The Market Knows All, Part 4

Reason Online has posted a fascinating dialogue between a few noted free-market types. John Mackey, the CEO of Whole Foods, argues that corporate responsibility must include more than simple monetary profit. Milton Friedman, the god of free markets, responds as does another CEO.

I’m a businessman and a free market libertarian, but I believe that the enlightened corporation should try to create value for all of its constituencies. From an investor’s perspective, the purpose of the business is to maximize profits. But that’s not the purpose for other stakeholders—for customers, employees, suppliers, and the community. Each of those groups will define the purpose of the business in terms of its own needs and desires, and each perspective is valid and legitimate.

Mackey’s point is an interesting one, and I have to admit that I’d never considered that someone from a libertarian perspective would articulate it in such a way. The idea of focusing not just on shareholders but on stakeholders in the company is a fascinating one. Another angle of discussion the nature of the investor relationship.
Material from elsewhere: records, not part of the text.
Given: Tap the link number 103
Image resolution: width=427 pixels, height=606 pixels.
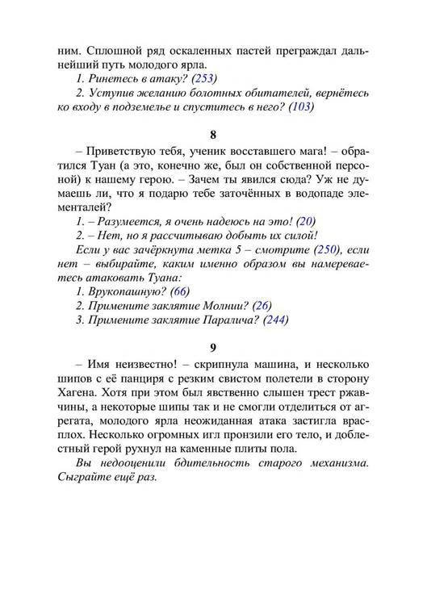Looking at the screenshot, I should click(299, 106).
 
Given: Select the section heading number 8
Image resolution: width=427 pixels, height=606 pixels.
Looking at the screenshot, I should click(213, 135).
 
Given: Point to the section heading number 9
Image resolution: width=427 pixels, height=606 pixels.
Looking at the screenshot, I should click(213, 349).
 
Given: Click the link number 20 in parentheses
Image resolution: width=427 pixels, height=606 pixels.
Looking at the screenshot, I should click(306, 220).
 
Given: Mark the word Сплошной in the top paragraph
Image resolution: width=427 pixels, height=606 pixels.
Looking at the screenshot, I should click(104, 49).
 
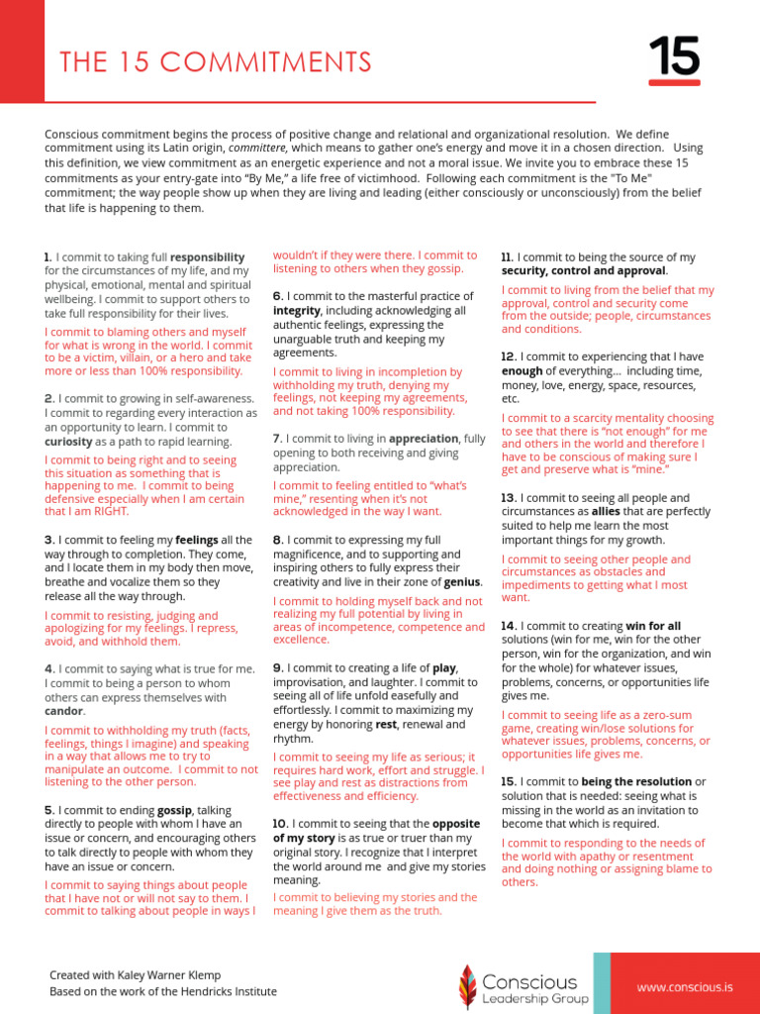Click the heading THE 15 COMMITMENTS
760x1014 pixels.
(x=215, y=62)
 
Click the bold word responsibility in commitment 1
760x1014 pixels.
(x=208, y=256)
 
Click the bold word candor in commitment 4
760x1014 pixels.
(x=63, y=711)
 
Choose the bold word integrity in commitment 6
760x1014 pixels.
(x=296, y=310)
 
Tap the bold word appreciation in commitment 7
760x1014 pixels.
(x=424, y=438)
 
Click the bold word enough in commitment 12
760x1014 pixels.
(x=522, y=370)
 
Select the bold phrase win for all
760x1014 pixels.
(x=653, y=626)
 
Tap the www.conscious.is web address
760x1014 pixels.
(x=684, y=987)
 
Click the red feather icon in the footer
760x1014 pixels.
(x=467, y=985)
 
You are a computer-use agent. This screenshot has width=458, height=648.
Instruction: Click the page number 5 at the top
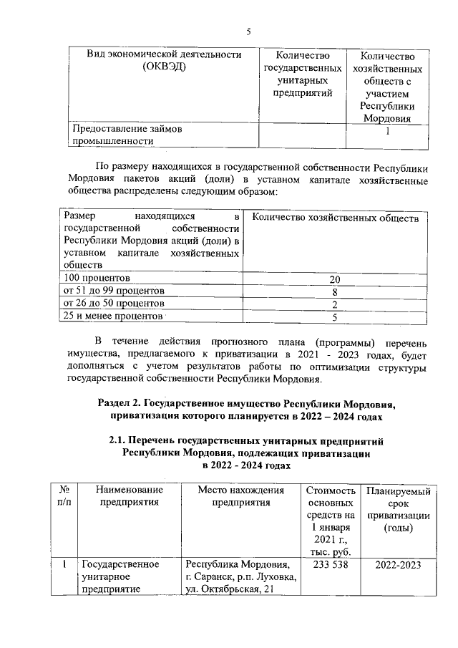click(248, 32)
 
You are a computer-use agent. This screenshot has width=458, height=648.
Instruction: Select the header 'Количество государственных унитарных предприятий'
click(301, 74)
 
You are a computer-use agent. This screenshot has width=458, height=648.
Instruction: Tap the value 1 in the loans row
click(387, 131)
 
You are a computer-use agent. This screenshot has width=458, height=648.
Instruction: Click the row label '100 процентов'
click(97, 278)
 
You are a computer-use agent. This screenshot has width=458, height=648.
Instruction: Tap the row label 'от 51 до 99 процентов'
click(114, 291)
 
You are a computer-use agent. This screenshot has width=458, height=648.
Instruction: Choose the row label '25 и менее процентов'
click(113, 316)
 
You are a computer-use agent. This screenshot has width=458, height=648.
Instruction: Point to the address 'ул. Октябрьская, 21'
click(230, 590)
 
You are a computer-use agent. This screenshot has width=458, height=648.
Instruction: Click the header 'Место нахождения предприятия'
click(241, 496)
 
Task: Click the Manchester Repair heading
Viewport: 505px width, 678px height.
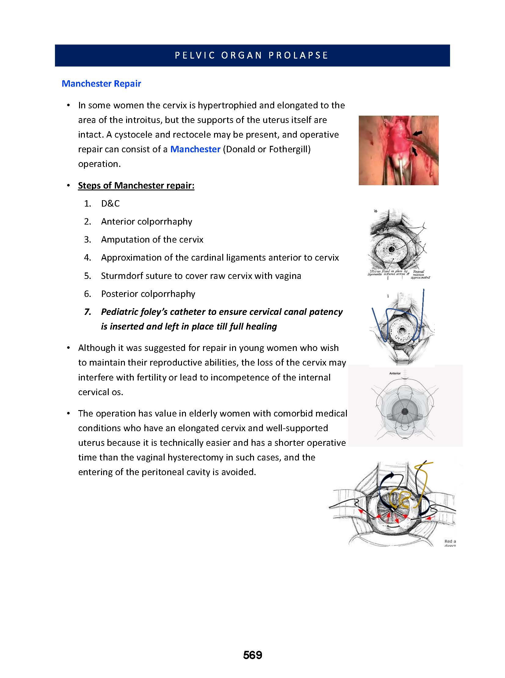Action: (101, 84)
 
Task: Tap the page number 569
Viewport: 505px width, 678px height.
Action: (252, 655)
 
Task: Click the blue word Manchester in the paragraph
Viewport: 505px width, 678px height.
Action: (195, 150)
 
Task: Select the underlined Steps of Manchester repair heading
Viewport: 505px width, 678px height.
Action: (136, 186)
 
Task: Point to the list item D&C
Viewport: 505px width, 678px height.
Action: (110, 204)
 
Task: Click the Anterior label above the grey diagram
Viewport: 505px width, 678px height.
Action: (395, 373)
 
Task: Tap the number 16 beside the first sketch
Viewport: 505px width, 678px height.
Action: (375, 211)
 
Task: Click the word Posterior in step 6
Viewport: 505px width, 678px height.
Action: (118, 294)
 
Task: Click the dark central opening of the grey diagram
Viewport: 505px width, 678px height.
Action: (405, 411)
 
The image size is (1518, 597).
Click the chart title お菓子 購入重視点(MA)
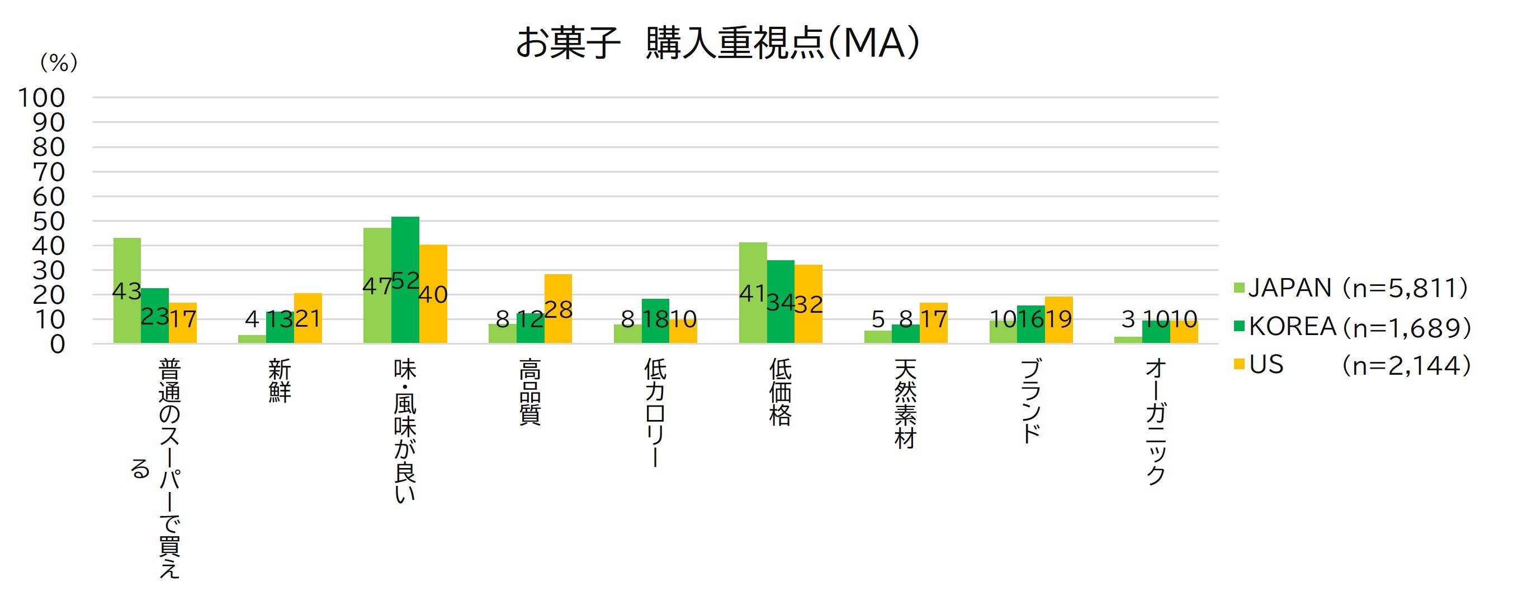coord(717,43)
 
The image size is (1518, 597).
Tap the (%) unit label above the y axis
coord(58,63)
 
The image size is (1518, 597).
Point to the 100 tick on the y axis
coord(41,98)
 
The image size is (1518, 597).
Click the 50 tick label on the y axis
coord(48,221)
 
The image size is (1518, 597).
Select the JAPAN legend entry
coord(1350,288)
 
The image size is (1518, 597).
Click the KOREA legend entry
coord(1353,327)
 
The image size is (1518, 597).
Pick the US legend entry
coord(1353,365)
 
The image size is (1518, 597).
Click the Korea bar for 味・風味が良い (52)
coord(405,280)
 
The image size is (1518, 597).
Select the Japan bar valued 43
coord(127,291)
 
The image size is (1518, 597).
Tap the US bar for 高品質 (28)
coord(558,309)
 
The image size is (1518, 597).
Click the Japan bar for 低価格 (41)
coord(753,293)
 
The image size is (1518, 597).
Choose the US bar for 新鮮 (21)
coord(308,318)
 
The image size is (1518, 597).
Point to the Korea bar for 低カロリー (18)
coord(655,321)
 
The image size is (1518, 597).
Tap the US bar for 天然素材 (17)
coord(933,323)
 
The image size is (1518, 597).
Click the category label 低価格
coord(780,393)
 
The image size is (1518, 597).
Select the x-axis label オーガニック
coord(1156,422)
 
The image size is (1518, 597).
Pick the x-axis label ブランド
coord(1030,401)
I believe {corporate charity programs} would be completely justifiable even if they produced no profits and no P.R. This is because I believe the entrepreneurs, not the current investors in a company’s stock, have the right and responsibility to define the purpose of the company.... It is the entrepreneurs who set the company strategy and who negotiate the terms of trade with all of the voluntarily cooperating stakeholders—including the investors.

Friedman responds, getting in jabs at the nature of charity, but essentially spends his column-inches trying to explain Mackey’s views as enlightened self-intrest disguised as altruism. In that sense, says Friedman, their differences are largely rhetorical.

It’s TJ Rogers, CEO of Cypress Semiconductor, whose response borders on charicature.

I balk at the proposition that a company’s “stakeholders” (a term often used by collectivists to justify unreasonable demands) should be allowed to control the property of the shareholders. It seems Mackey’s philosophy is more accurately described by Karl Marx.

Shouting ‘Marx!’ feels like the economic equivalent of Godwinizing a discussion like this. I’m reminded of how barren our collective vocabulary is when we talk about issues like this. We’ve taken Adam Smith and turned his observations about markets into a moral force – but who says that all of society must operate like a market at all times? As reasoning creatures, we’re perfectly capable of shaping new norms. Self-interest is a powerful motivator, but it has never been and never will be the only motivator.

Rogers also asks, rhetorically, why Mackey feels giving to charity is better than giving to investors. Investors, after all, are individuals too – they’ll donate profits to charity, use them to put children through college, use them to fund a retirement… And Mackey is stealing from them to fund his philanthropy! Scandalous! Rogers sets the trap, then walks into it. Having spent his five paragraphs saying that profit is a corporation’s sole purpose and responsibility, he sugar-coats his statement by implying that investors are themselves a sort of charity. As Machey notes in his rebuttal, investors can choose to put their money in a corporation whose goal is pure profit, or to put their money in one whose goals are broader.

Mackey’s writing comes across as mature and thoughtful, framing the debate in terms of human issues. Friedman, for all his influence, seems genuinely blind to the idea that there is a world beyond the spreadsheet. And Rogers just looks like a Wall Street cartoon – the “Greed Is Good” rationalizer. He’s not a bad person from the sound of it, but I’ve always been baffled by the genuine anger and venom that many free-market types seem to reserve for people who act on moral principles inside the market system.